なでしこ、最終戦を0封負け。この攻撃力でアジアカップを戦えるのか (2ページ目)

  • 早草紀子●取材・文・写真 text&photo by Hayakusa Noriko

 2失点目も防げたはずのものだった。後半の立ち上がり、クリスティーネ・シンクレアのパスを最終ラインまで入っていた長谷川唯(日テレ・ベレーザ)がカットしてボールは力なく中へ。ここでピンチを切り抜けたかに思われた。GK山下杏也加(日テレ・ベレーザ)もクリアするために走り出していた。

 熊谷もその姿を捉えていたが、自分もいくと「クラッシュしそうだな」と一瞬迷いが生じた。ところが、相手のアシュリー・ローレンスにはその迷いがなく、ボールに突進、熊谷と競りながら懸命に足を伸ばしてボールを押し出した。必死に山下が後を追うも届かず、ボールはゴールへ。「自分の判断が失点を招いた」と悔やむ熊谷。一声あれば何事もなく済んだ場面だった。

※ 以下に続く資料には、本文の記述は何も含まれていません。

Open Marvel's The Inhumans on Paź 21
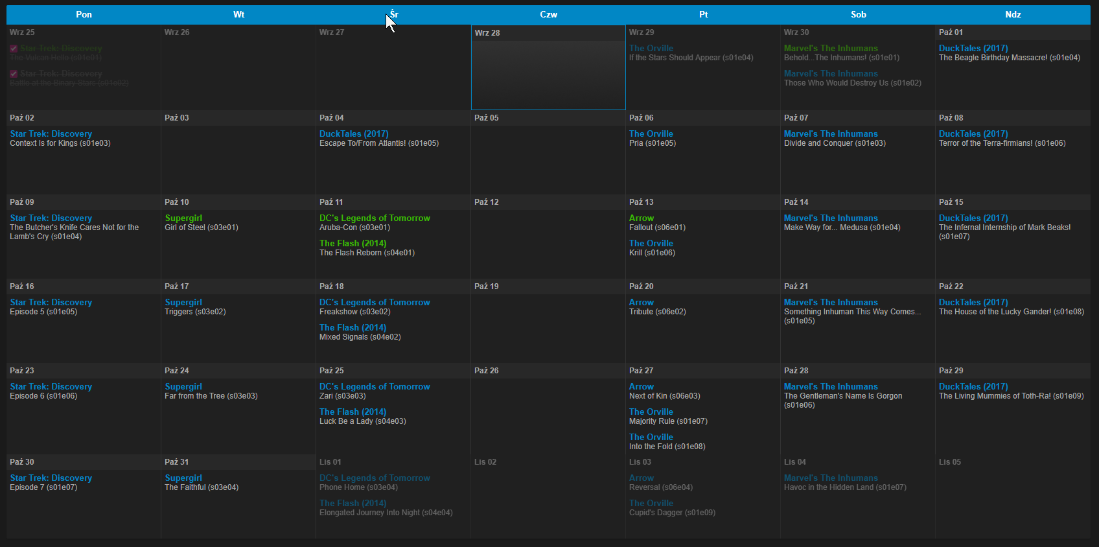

「どっちも崩されたわけじゃないし......でも"2"という数字がキツかった」

 阪口夢穂(日テレ・ベレーザ)のこの言葉通り、今の日本には連続失点後に巻き返すだけの逆襲力がない。その言葉に頷きつつも、同義のようで非なるものとして"0"の数字に不安を感じずにはいられなかった。

 6ゴールを失ったオランダ戦ですら、敵陣をえぐった攻撃が多く存在した。内容では守備の崩壊に目が集まったが、攻撃については"決定力不足"と言うことができた。

 ところがカナダ戦は、決定力のはるか手前の話しかできないくらい、フィニッシュに導くパスがほとんど通らなかった。このチームの攻撃を支えているのは多彩な個のカラーと、攻撃陣が繰り出すワンタッチパスで作るリズムだ。そのパスが出せないとは、由々しき事態だった。